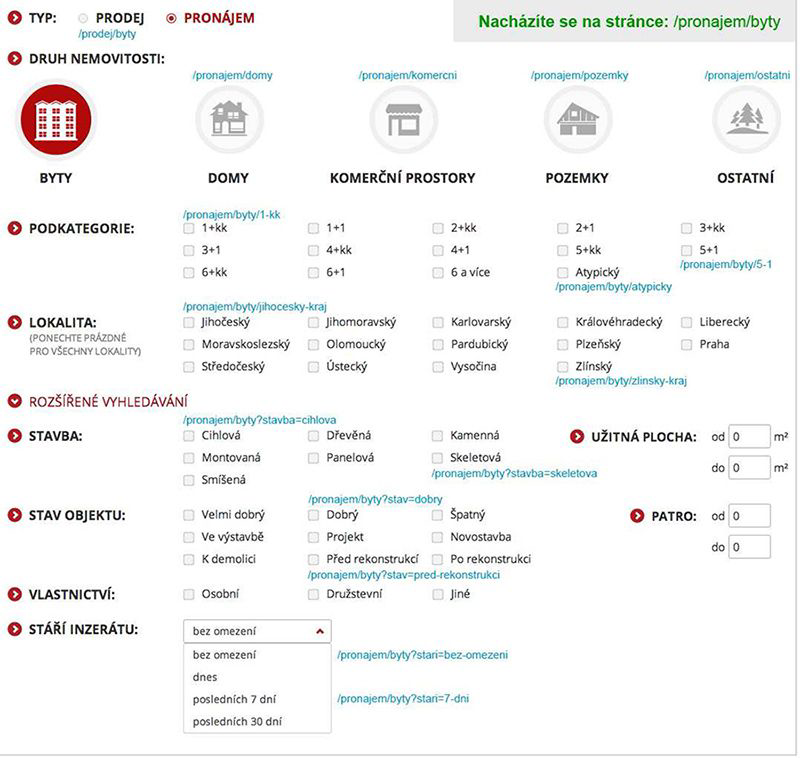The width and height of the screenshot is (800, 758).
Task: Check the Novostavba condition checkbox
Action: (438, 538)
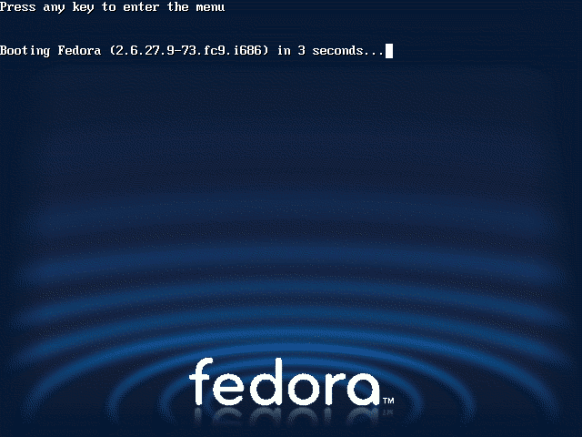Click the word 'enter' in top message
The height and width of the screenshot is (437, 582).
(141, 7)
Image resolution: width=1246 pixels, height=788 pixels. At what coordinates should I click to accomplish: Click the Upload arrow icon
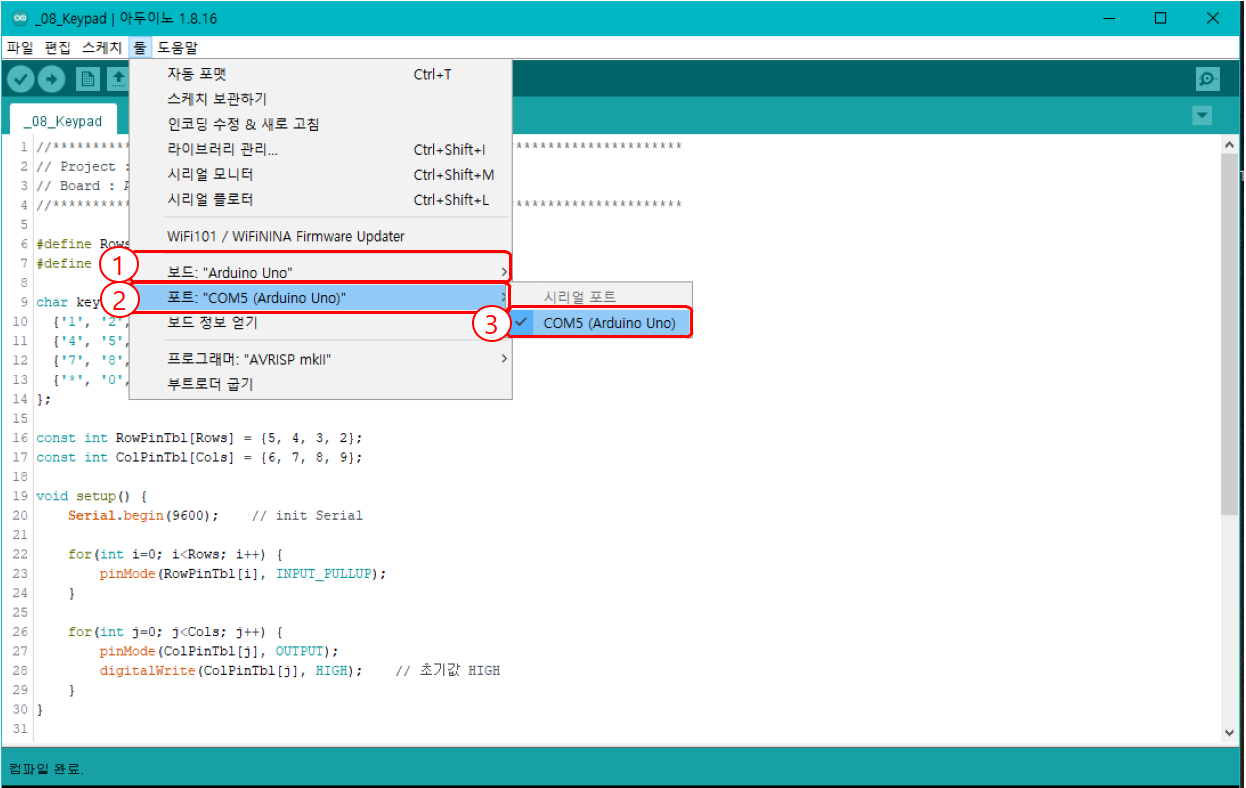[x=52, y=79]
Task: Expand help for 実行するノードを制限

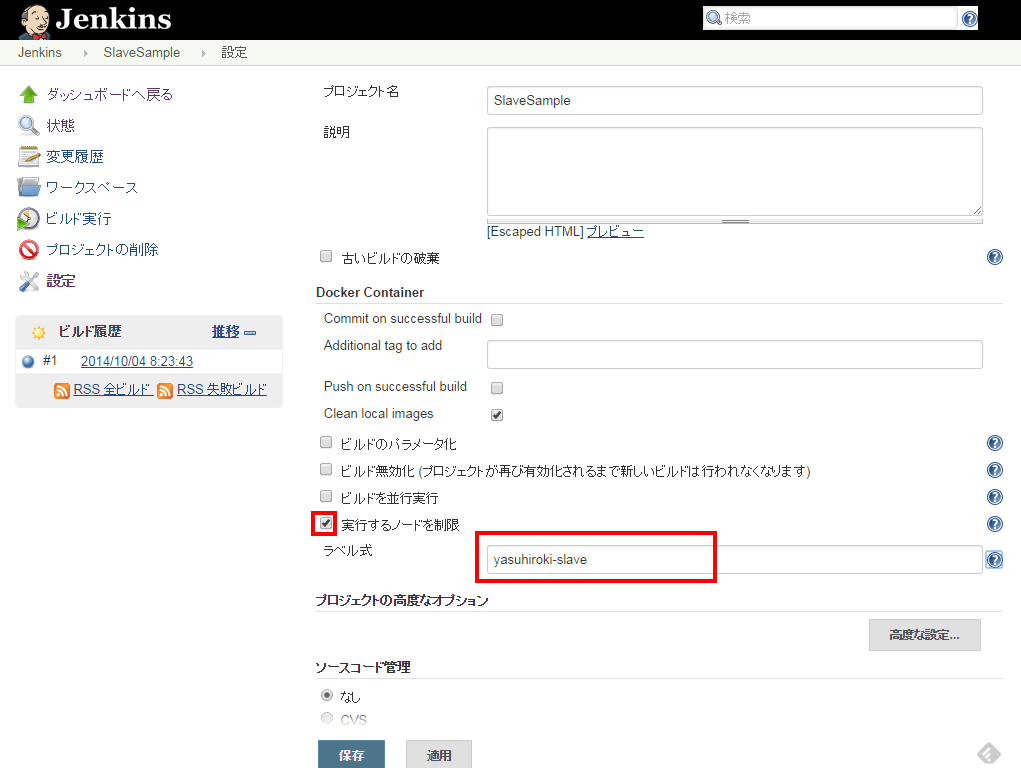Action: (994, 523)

* * *

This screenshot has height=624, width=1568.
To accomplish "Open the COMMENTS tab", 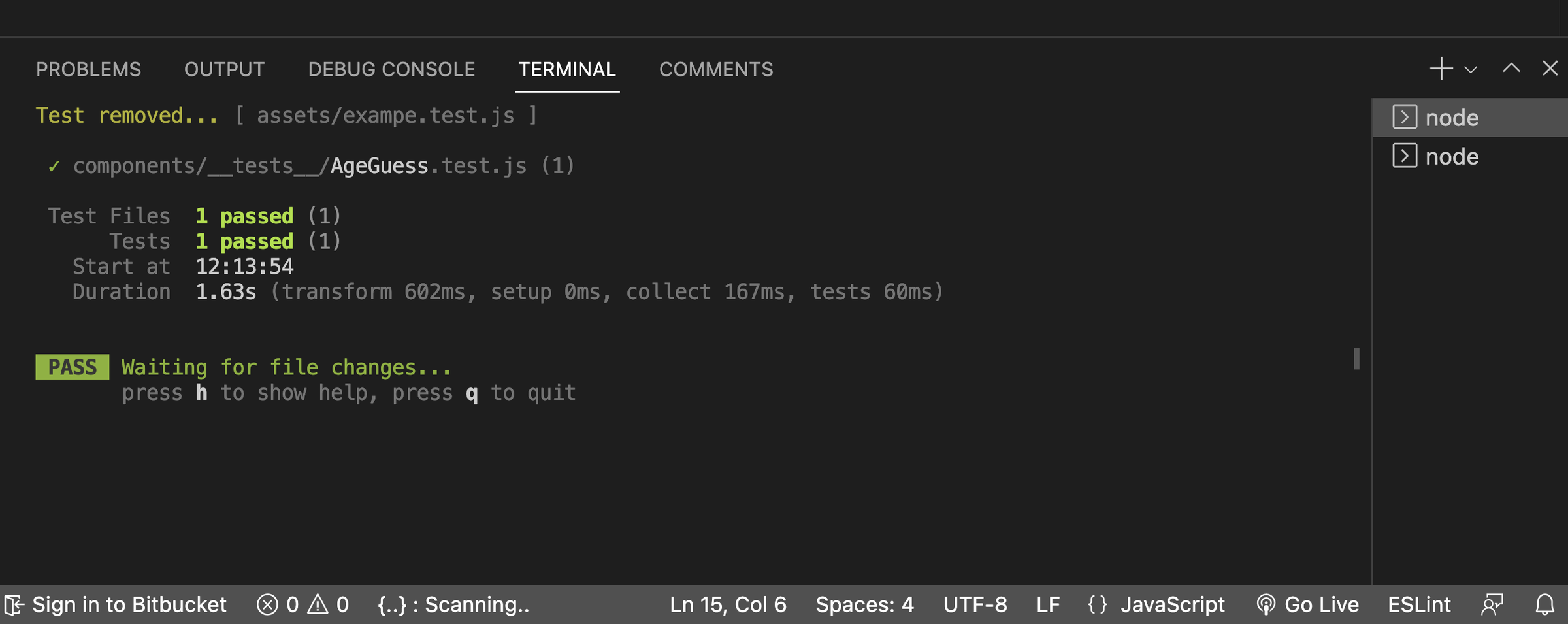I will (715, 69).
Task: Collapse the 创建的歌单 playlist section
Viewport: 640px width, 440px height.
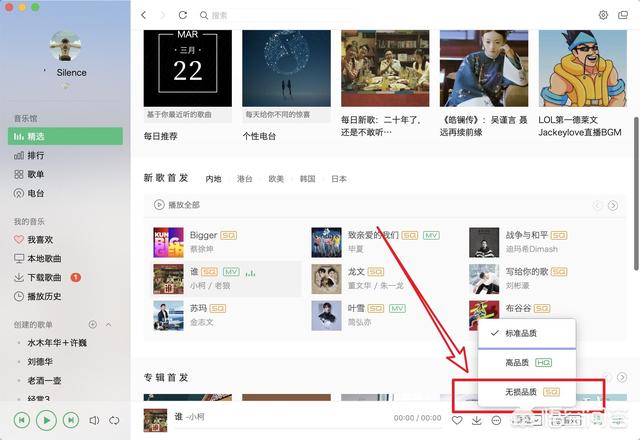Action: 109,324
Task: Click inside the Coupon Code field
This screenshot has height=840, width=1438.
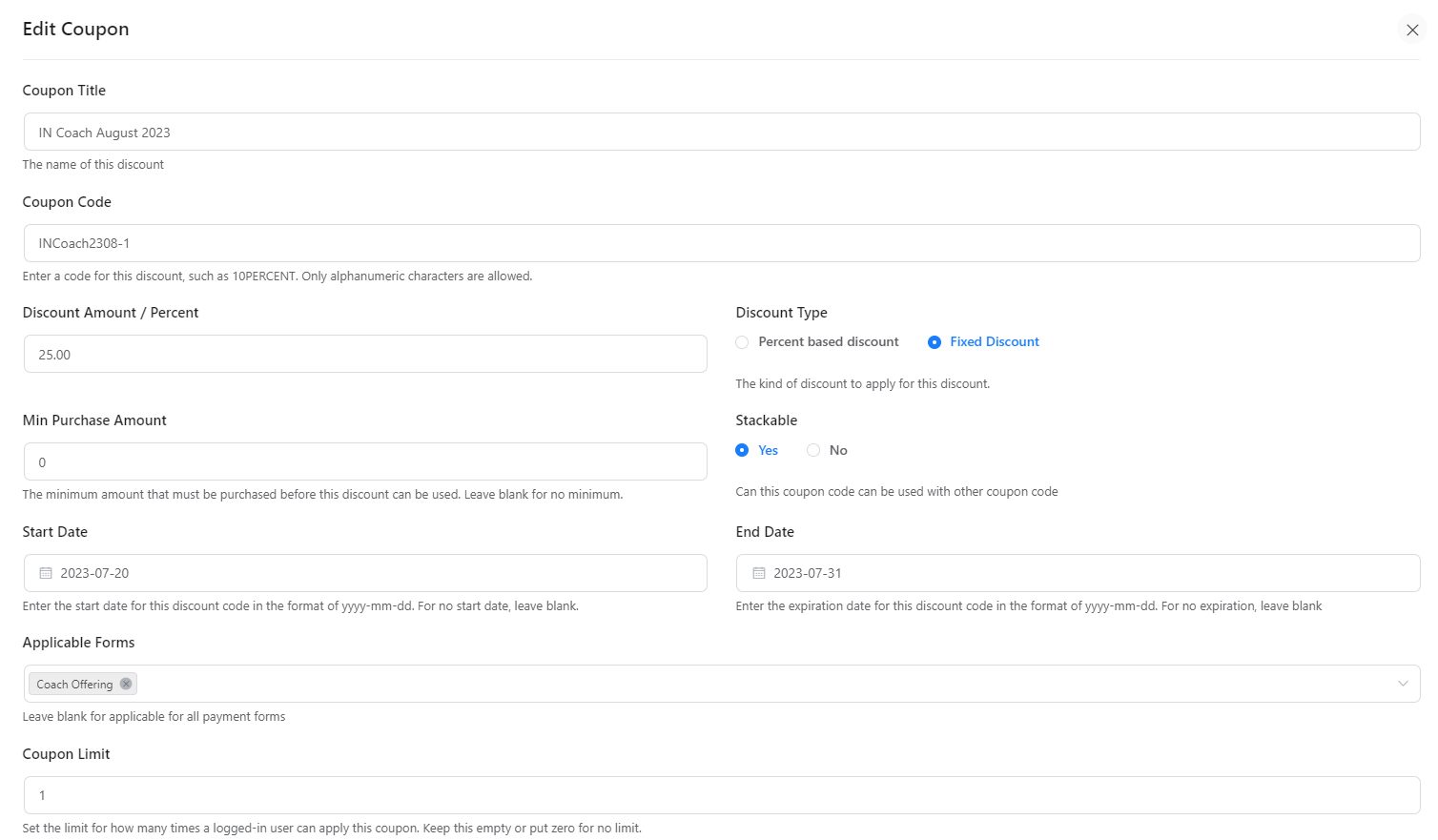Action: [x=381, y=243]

-- Job --
Which lines in the records above contain the word "This" with matching capitalization? Pick out each one and copy it.

-- Solution --
This screenshot has height=624, width=1568.
This screenshot has height=840, width=1438.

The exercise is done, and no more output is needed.